Post
Topic
Board Announcements (Altcoins)
Re: Tau-Chain and Agoras Official Thread: Generalized P2P Network
by
ohad
on 21/09/2017, 23:19:10 UTC
Great to see everything is quiet again around here  Smiley

If Tau is ready - someday, when it is ready - I presume the work only begins. As a community. What is a smart roadmap to:
1) Get educated in the right fields to be able to use/program Tau? What should neccesarily be learned already?
2) How to get some experience, before Tau's ready, that is useful? What language? Or knowledge? Or skills?

Basically: What's is relevant to have done to be prepared once this network is up and running and Tau needs some serious usecases and testing?
As I mentioned here.
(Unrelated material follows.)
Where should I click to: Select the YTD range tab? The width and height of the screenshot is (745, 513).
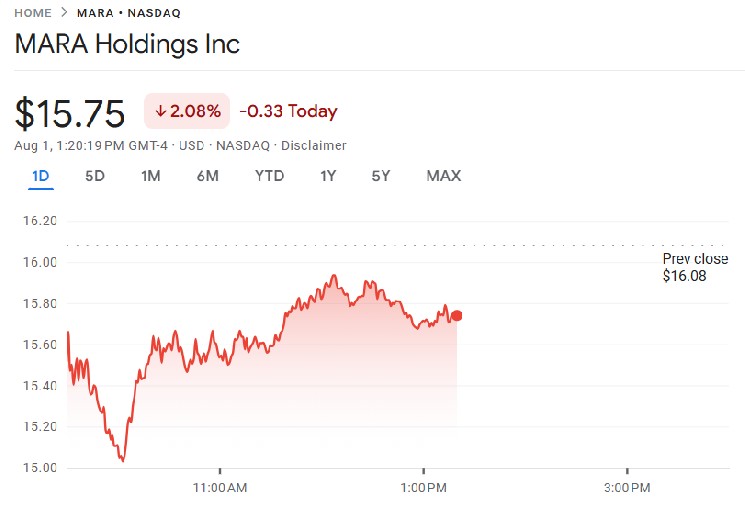coord(269,176)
I am still wondering what needs to be done once Tau is up and running. To have tau make use of semantics we probably need a lot of useable contextual data that allows tau to interpret transactions and (business)logic in a meaningful, automated manner. Is there a structure, ontology, nomenclature or some sort of thesaurus we could build already, as a community, to come prepared?

good and important question, and could be very relevant for the old tau, but irrelevant for the new tau.
the new tau features what i refer to as "the internet of languages", a platform to define formal languages (by formally defining their syntax and semantics) with tools allowing semantics-preserving translation between defined languages, and more.
the infrastructure of the new tau, is a mechanism to define and connect languages.
so (almost?) any ontology or framework will be programmable on tau, with or without connecting it to more languages.
Thanks Ohad,

First of all: Keep up the good work. I admire what you are doing and look forward to a future with tau.

Great that you were able to take the time to answer my question. I did not know about "the internet of languages". Question remains: what can I do, as an engineer that is full time dedicated to the blockchain industry, to be well prepared before Tau launches? What do I need once tau is real? What standardization is required or what language can i learn to be able to use tau? Please point me (us) to useful resources we need to know about once we're there.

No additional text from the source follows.